Friday, June 18, 2010

Caveat: Social Hedging

Hedging in finance is a way of avoiding downside risk. You pay stable insurance payments to avoid large, unexpected payments for healthcare if an accident occurs. Farmers sell corn at a fixed price long before they harvest it in order to hedge against the risk of falling corn prices. They have a guarantee that someone will at least pay the current price.

Notice, hedging mitigates downside risk, at the cost of the upside. You end up with an outcome more in the middle. The upside of the insurance scenario is that you opt not to pay for insurance and you also don't ever get into an accident. For the farmers, the eliminated upside is that corn prices go up instead of down.

Sometimes, people hedge socially. One example of this is the choice to not approach someone attractive for fear of rejection. The eliminated upside is obvious, you never have a chance with him or her. Some hedge by predicting their own poor performance in the near future, hoping to avoid disappointment. For this particular hedge, what is the eliminated upside? There doesn't seem to be one, at first blush.
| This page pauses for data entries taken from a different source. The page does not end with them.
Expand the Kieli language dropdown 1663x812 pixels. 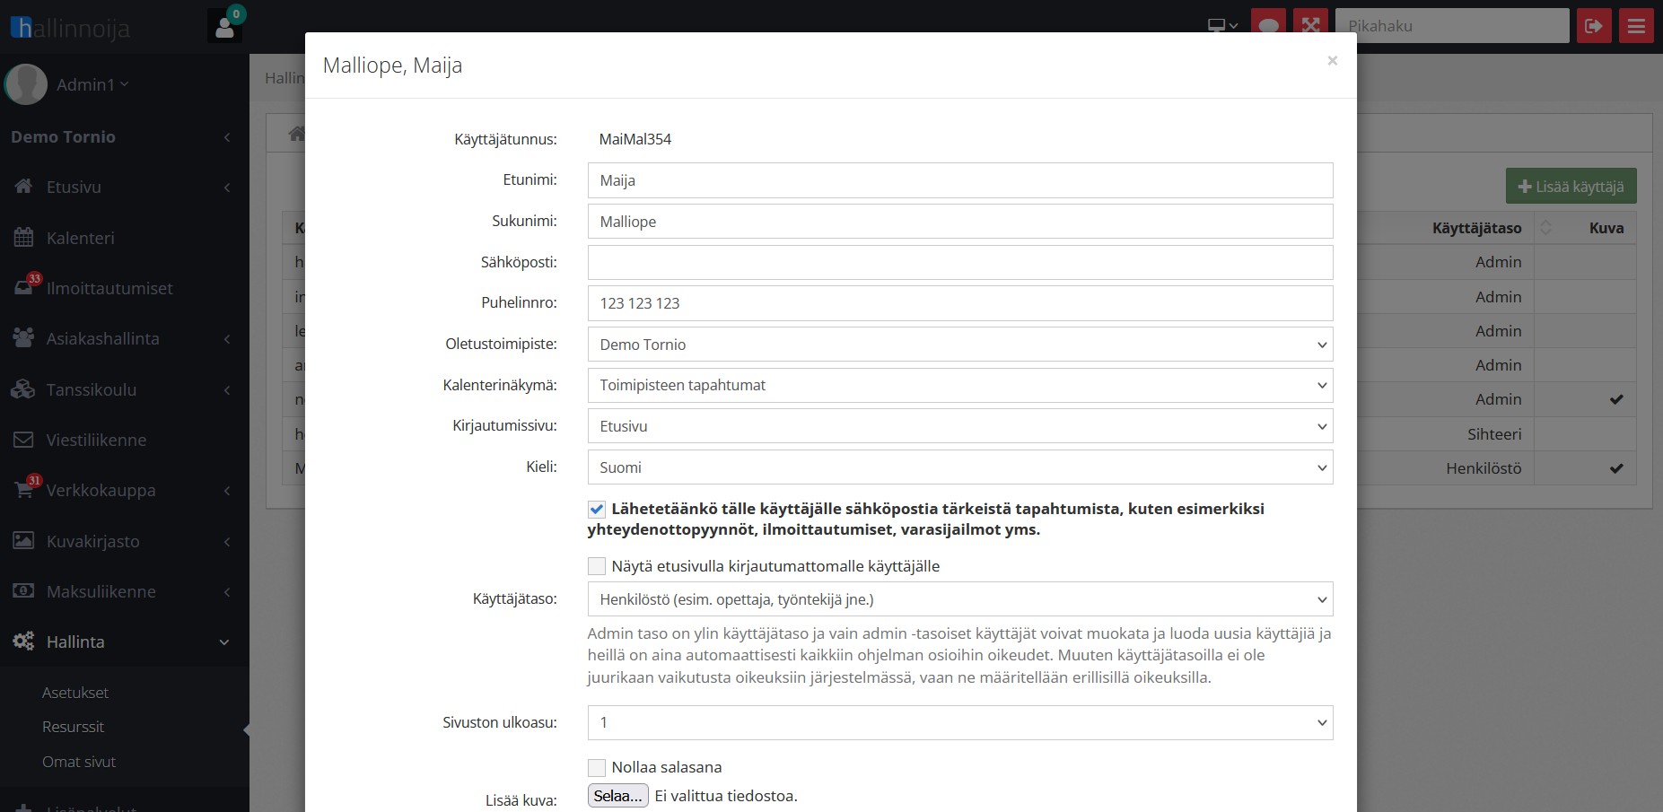[x=959, y=467]
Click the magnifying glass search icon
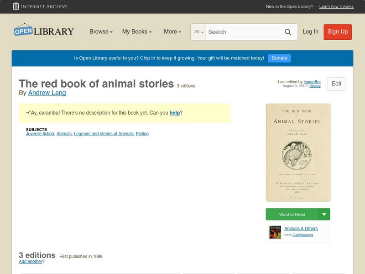The height and width of the screenshot is (274, 365). pos(288,32)

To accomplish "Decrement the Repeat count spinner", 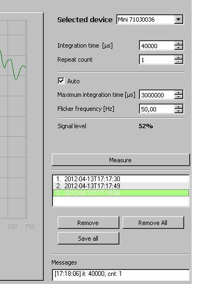I will (179, 62).
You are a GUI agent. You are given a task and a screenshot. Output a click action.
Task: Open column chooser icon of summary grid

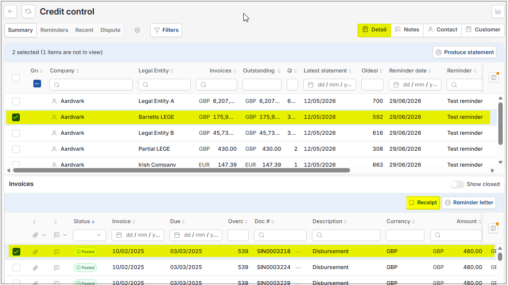(x=494, y=77)
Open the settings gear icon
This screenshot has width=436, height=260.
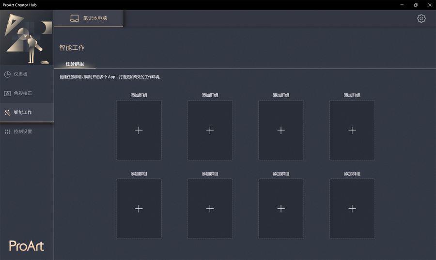[421, 18]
At second blush, people change their expectations. This is a possible reason governments resort to hyperinflation; they need to surprise a very observant public. Any normal inflation won't do, because people update their beliefs about reality.1 For a more personal example, because I've tried to hedge so much in the past, people don't trust my predictions about how I'll do on tests, or anything for that matter. Often, people start to see social hedgers as overly image conscious, and engineers of artificial personae.

In brief, hedging costs. If one day I hear of a perfect hedge, meaning, one that eliminates downside risk with no cost, I'd be happily surprised.